The video server is a key part of the entire locomotive video monitoring system. It is the hub of communication between the vehicle-mounted terminal and the ground remote monitoring terminal. The vehicle-mounted terminal sends data to the server through the wireless network, and the remote monitoring terminal browses these important data in real time through the video server. Because a large amount of video data needs to be processed, the video server requires a hardware platform with good performance and stable operation. In addition, it is necessary to apply for an independent fixed IP address so that each ground remote monitoring terminal can access the video server. The video server software is developed on the SDK provided by Baimu Company and matched with Jimu 728M, which is simple and convenient. The server software workflow is as follows:

(1) The server starts and sends a short message containing local address information to the vehicle-mounted terminal. At this time, the vehicle-mounted terminal is offline; (2) After receiving the short message, the vehicle-mounted terminal automatically goes online and then connects to the server. At this time, the vehicle-mounted terminal is in a dormant state; (3) The server sends an activation command to the vehicle-mounted terminal. When the vehicle-mounted terminal is activated, the server can control the transmitter to transmit video images and perform other remote operations.

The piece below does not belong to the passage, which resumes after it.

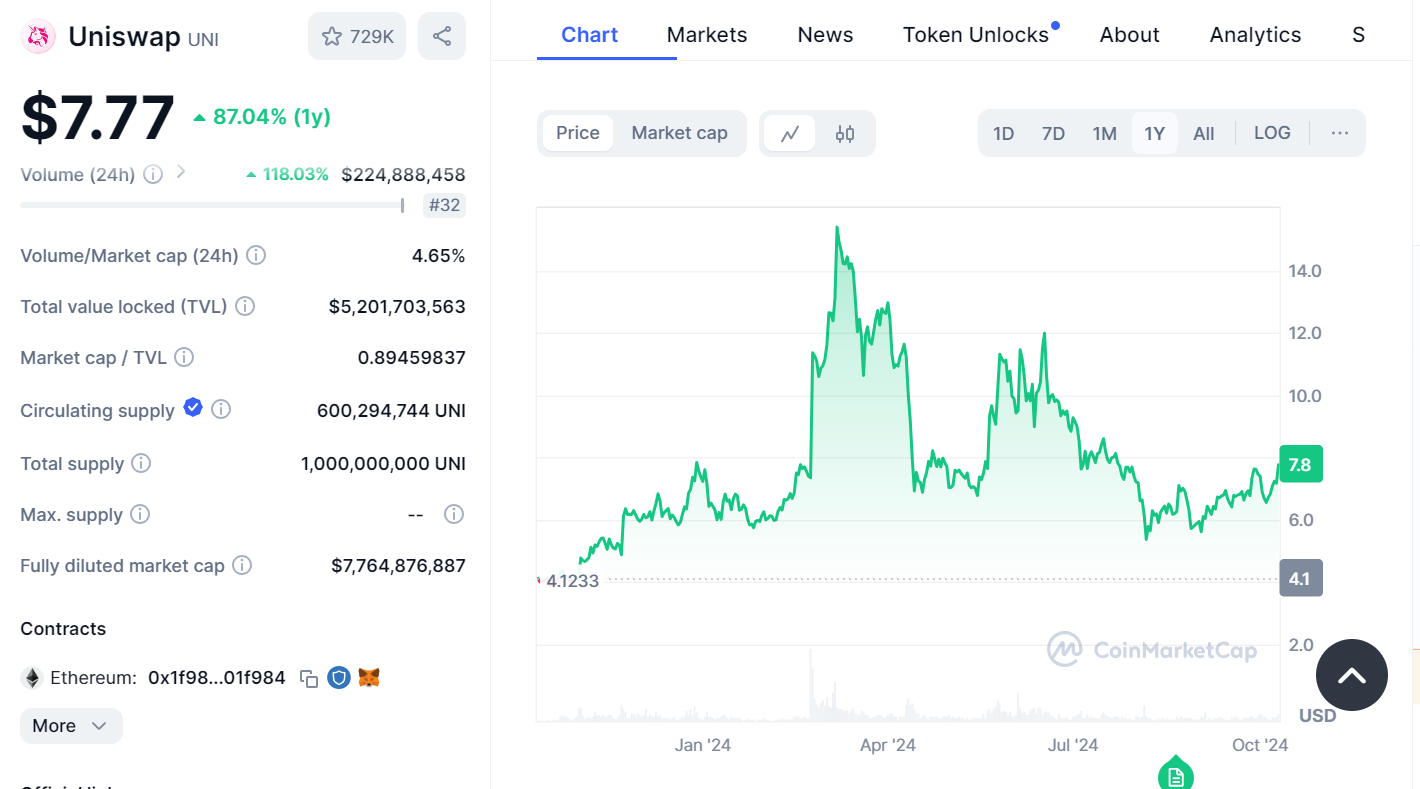The width and height of the screenshot is (1420, 789).
Task: Click the MetaMask fox icon
Action: (369, 678)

At this time, the vehicle-mounted terminal is in an activated state; (4) After the server operation is completed, the connection with the transmitter is disconnected, and then the server is shut down. At this time, the site is offline.

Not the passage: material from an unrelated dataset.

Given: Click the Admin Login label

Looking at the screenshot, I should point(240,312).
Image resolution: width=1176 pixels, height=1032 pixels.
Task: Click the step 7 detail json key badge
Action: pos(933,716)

3.3 Remote Monitoring Terminal

The remote monitoring terminal is a platform for ground management personnel to monitor the operation status of locomotives and the driving conditions of drivers in real time. It only needs to install a set of client software on an ordinary PC with Internet access. The video server first assigns user names and passwords to each ground monitoring terminal. The remote monitoring terminal uses the user name and password to log in to the video server through the client software. Users of different levels can obtain different permissions to browse or control each vehicle terminal. The workflow of the remote monitoring client software is as follows:

(1) Set network parameters, including server address/port, local address/port, user name/password; (2) Connect to the video server, determine whether the connection is successful or failed, and generate corresponding events; (3) After connecting to the video server, a list of vehicle terminals will appear. Select the name of the vehicle terminal to be browsed and start video browsing; (4) After starting video browsing, you can set video parameters and select different screen browsing of the vehicle terminal; (5) After finishing video browsing, you can exit from the video server and disconnect.

4. Conclusion

It is very necessary to develop a locomotive video monitoring system, which can help drivers drive locomotives better, reduce drivers' work pressure, reduce drivers' work intensity, and improve the safety of locomotive driving. In addition, the system can also help ground management departments implement remote real-time monitoring for easy management.

This development solution is based on DVR and video transmission modules, with a short development cycle and a simple and feasible process.